The demand came - apparently without irony - as Fico spoke to MEPs to open a debate on the priorities of the incoming Slovak Presidency of the EU Council of Ministers. In a bid to shore up support for his Smer party, the PM has for the last year or more blasted EU plans to shelter migrants and made it clear numerous times that Muslims are not welcome in his country.
However, he told the European Parliament the bloc must work together to the benefit of EU citizens, to allow them to regain confidence. "We have arrived at a stage where we have to overcome fear," said Fico, according to a press release from the EU. "The fear of our citizens, fear of migration, (...), the fear of terrorism (...) and the fear of economic problems", but also "fear of political leaders that we will not be able to overcome the crises."
The "loss of citizens’ confidence in the EU strengthens extremists and nationalists in Europe”, the Slovak PM reiterated. Fico was evidently genuinely shocked in March, when his long campaign against immigration – which includes an ongoing legal case against Brussels' attempt to impose migrant quotas on member states – saw Smer lose its majority in elections as nationalist and neo-nazi rivals gained.
Meanwhile, Smer has faced no little suspiscion in the West over its stance on Russia. Slovakia has regularly objected to EU sanctions, while Moscow claims the country is now ready to break ranks with its CEE peers to take part in the Nord Stream 2 gas project. The PM's speech to MEPs was delivered as the Slovak opposition tried to mount a confidence vote against him due to his links to an ongoing corruption scandal centered on the interior minister.
Fico praised the EU as "an amazing and unique project" which "is not perfect", but for which there is "no alternative." He also said the "EU has to listen more closely to critical voices" and "become more flexible, less bureaucratic and more responsive to diversity."

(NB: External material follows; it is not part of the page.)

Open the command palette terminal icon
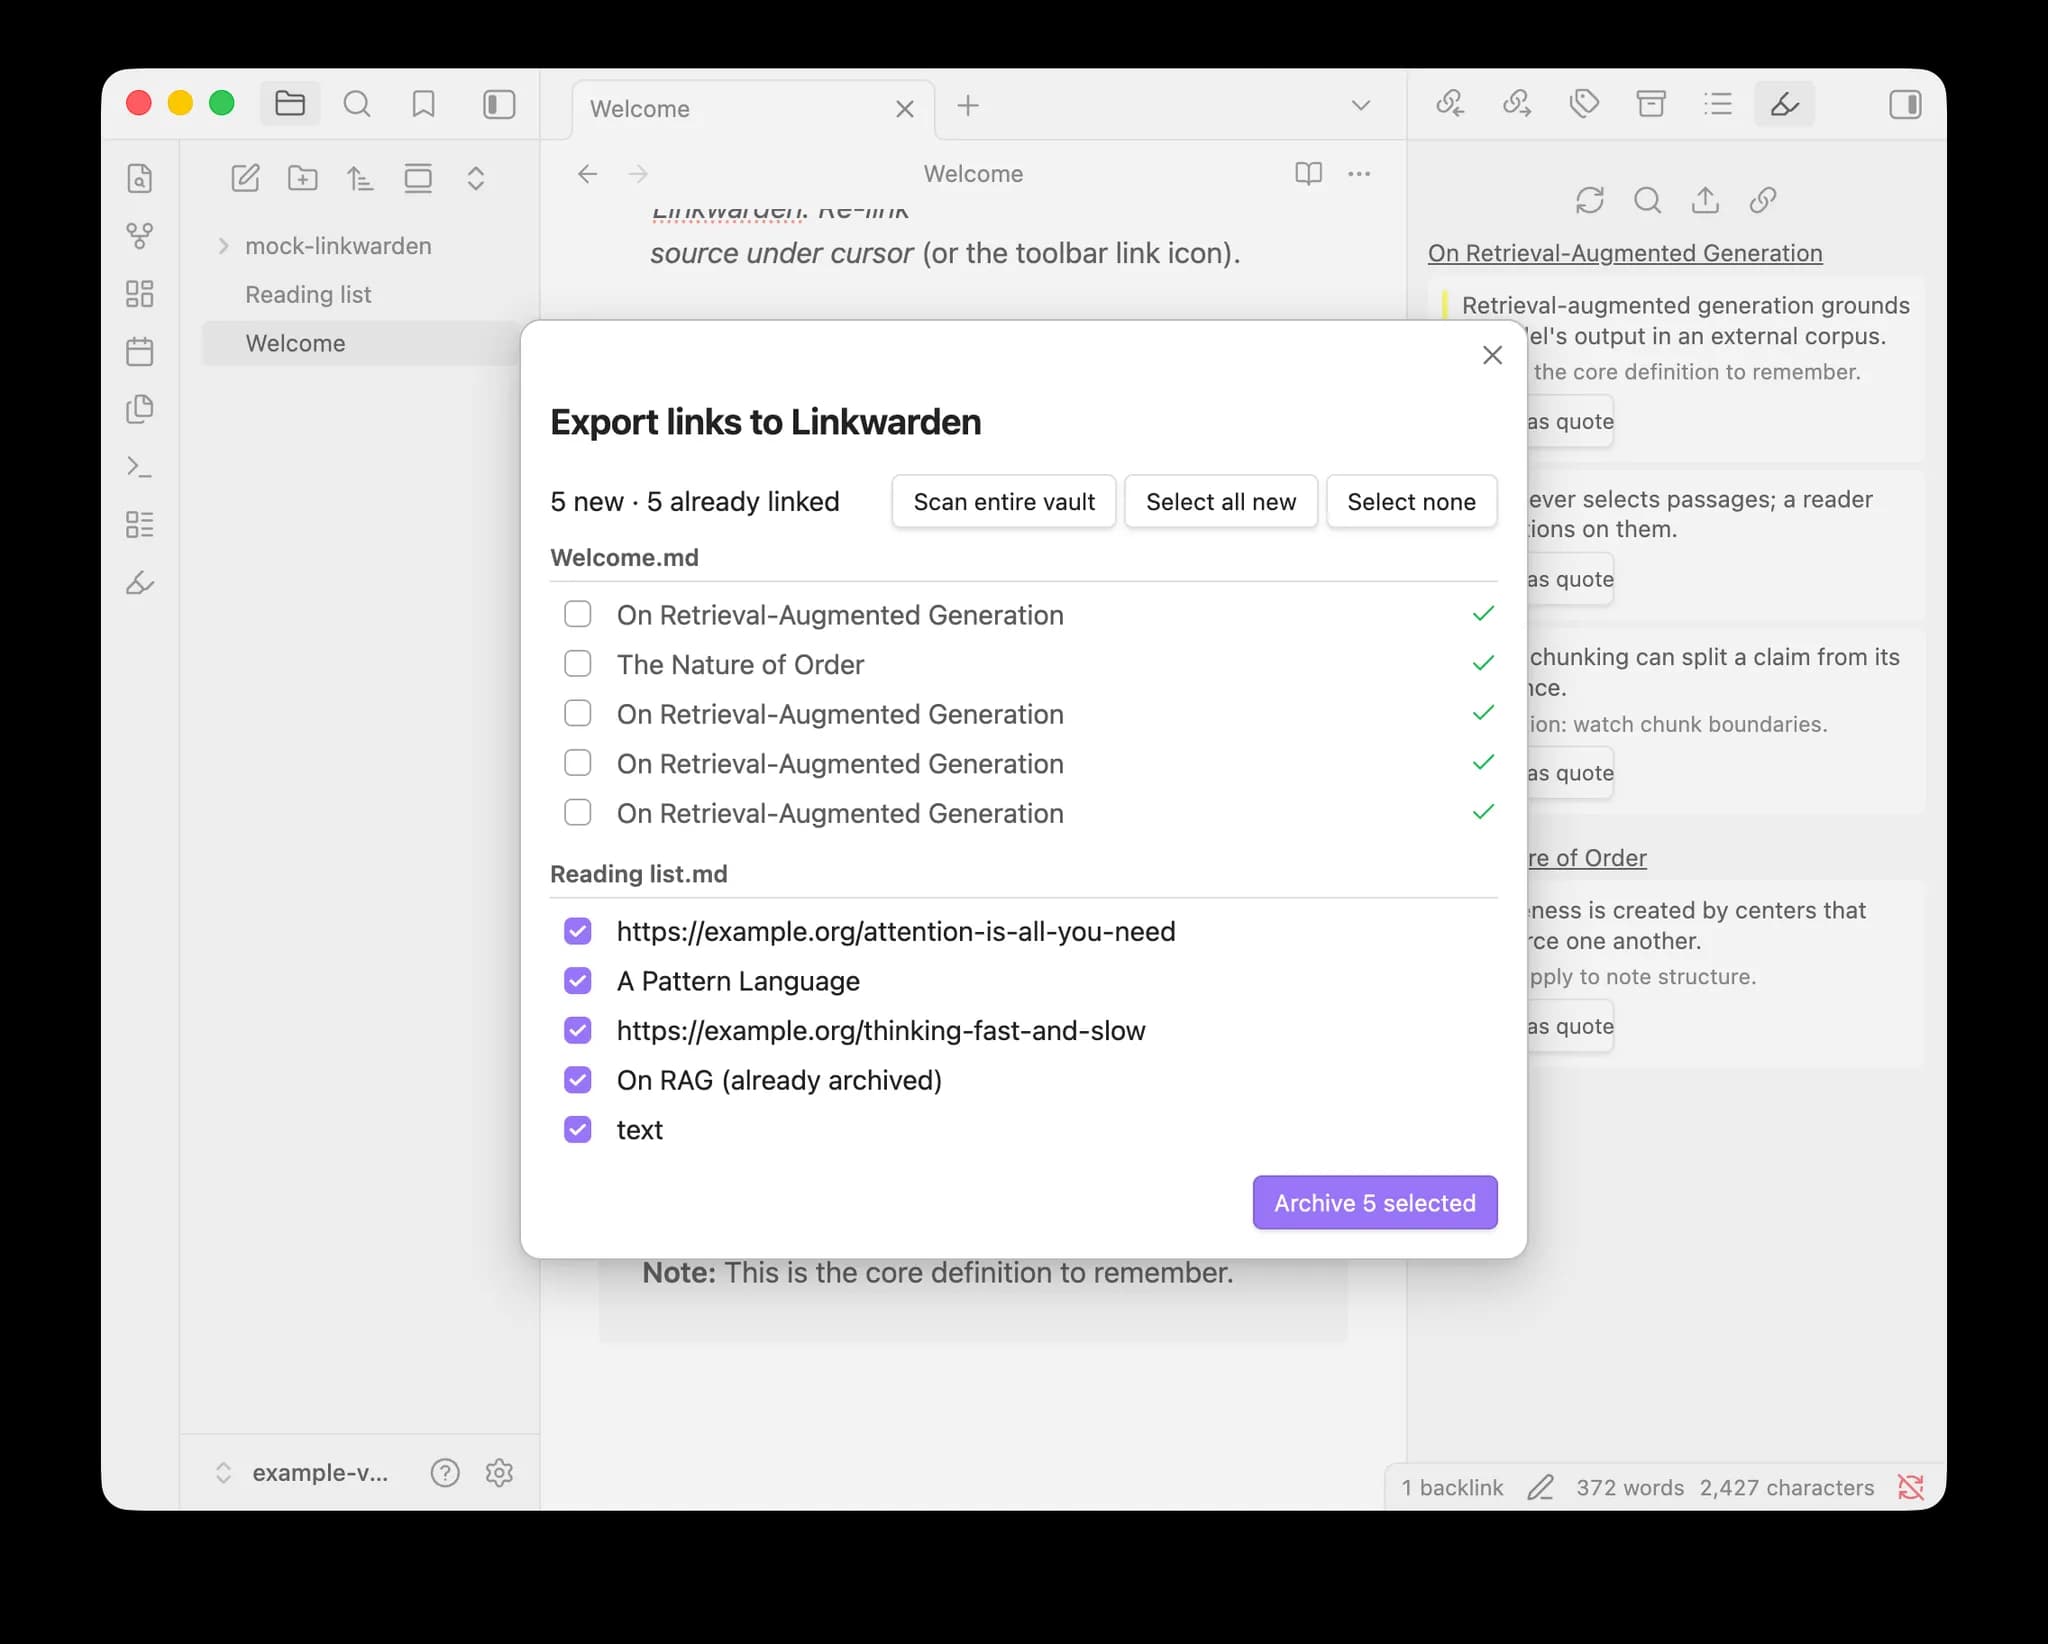Viewport: 2048px width, 1644px height. click(140, 467)
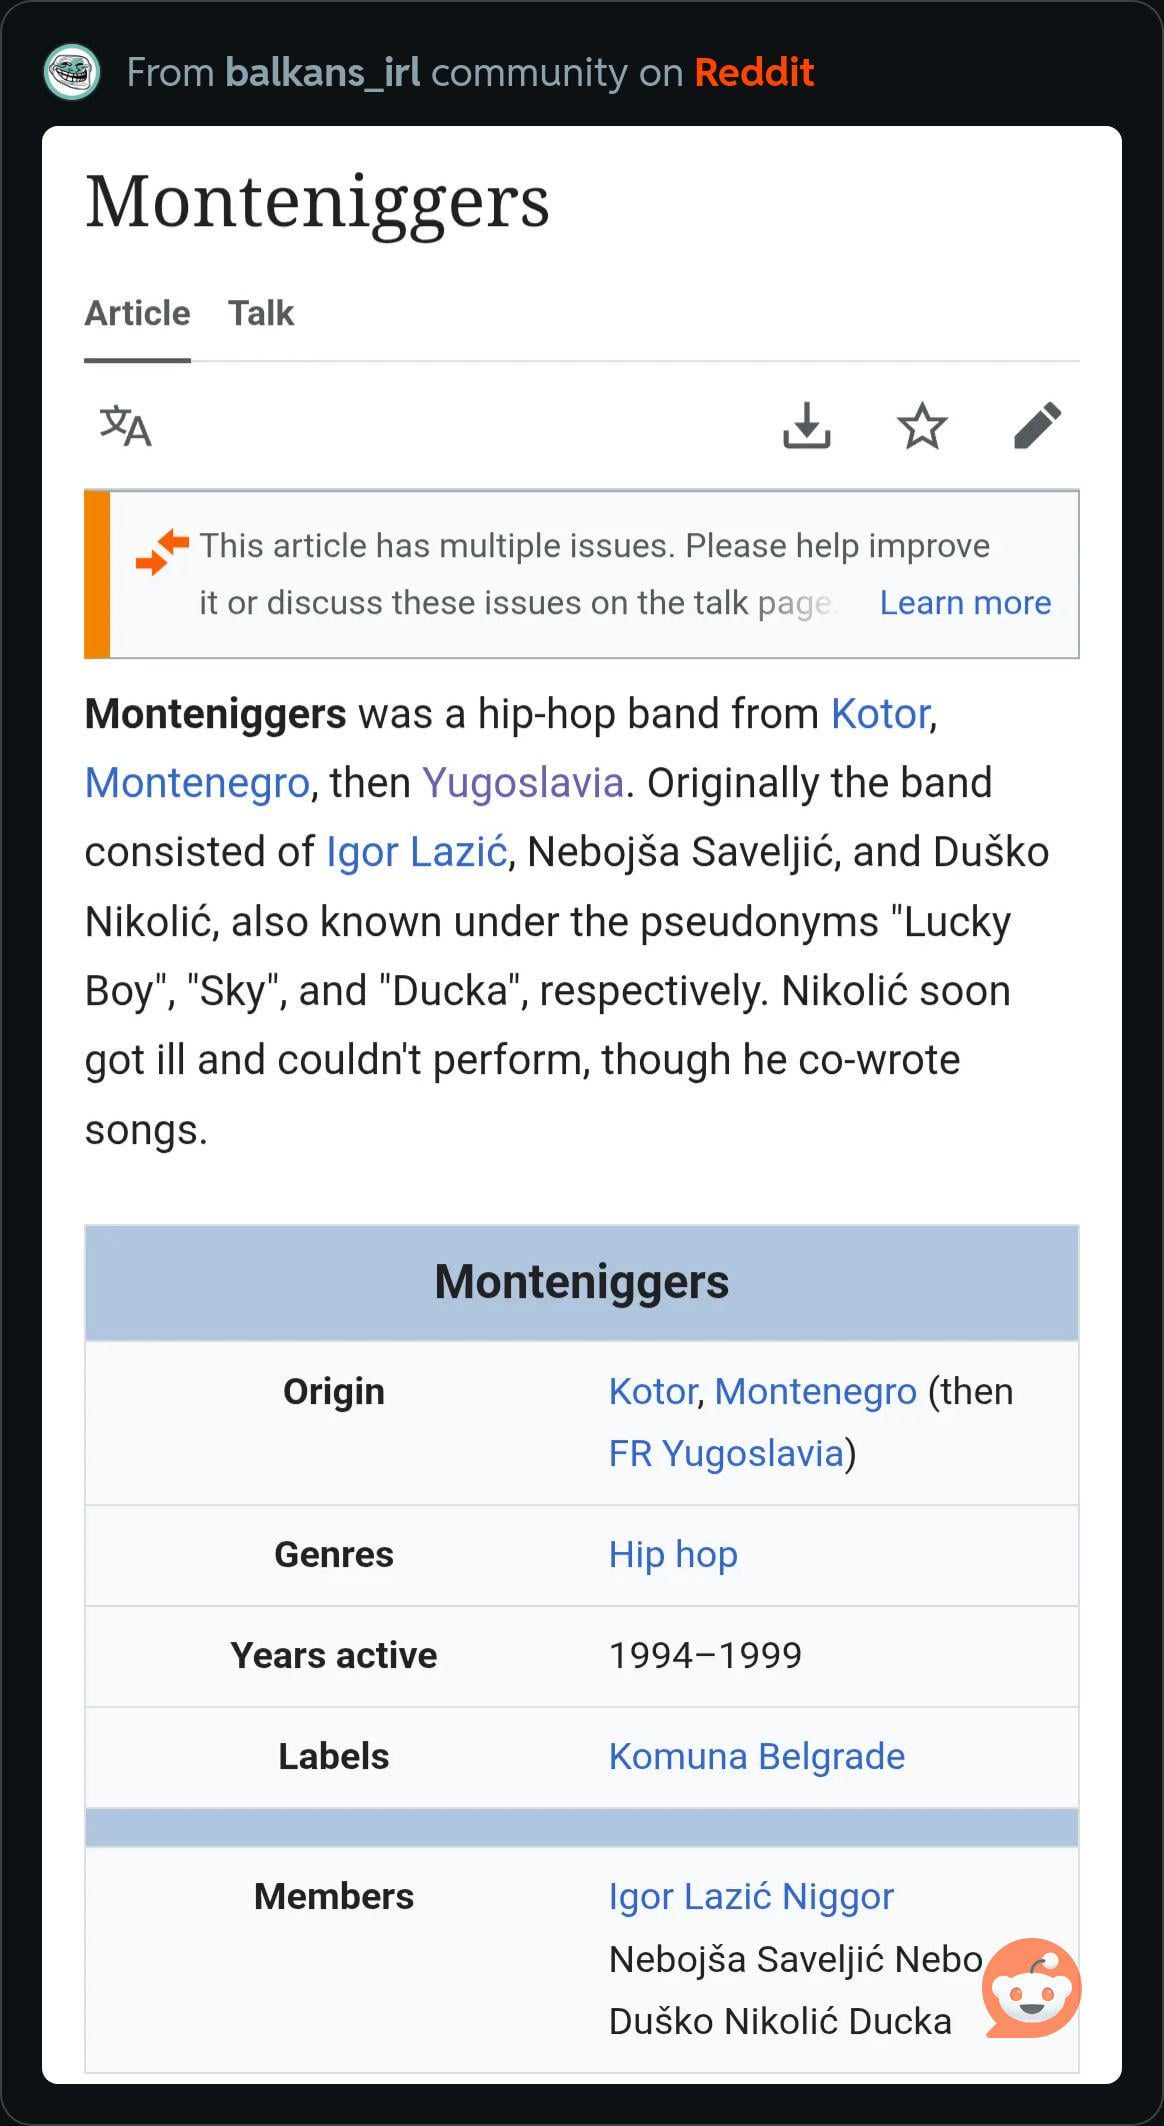Follow the Montenegro link in intro paragraph

(197, 783)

"We need a discussion on how to make the EU better and more efficient. The outcome of the British referendum is the proof of that," Fico said, adding that "we cannot focus on crisis management only" but must offer EU citizens a “long-term vision.” The Slovak presidency intends to start a "deep reflection on what the EU wants and must offer to European public," he added.
That should happen at an informal summit of EU leaders on 16 September, which Slovakia will host following the UK's vote to leave the bloc – an event that has made the presidency a challenge to say the least. The meeting must not end with a statement of "business as usual" he insisted; that would only prove eurosceptics right.
"It would be harmful, if we would leave Bratislava with a statement saying that everything is fine, but [that] people don’t understand us," he said. That will only fuel more fragmentation and more referendums, asserted the Slovak leader, who as part of the Visegrad group has been pushing since the Brexit vote to try to avert a tightening grip on the bloc by the Franco-German axis.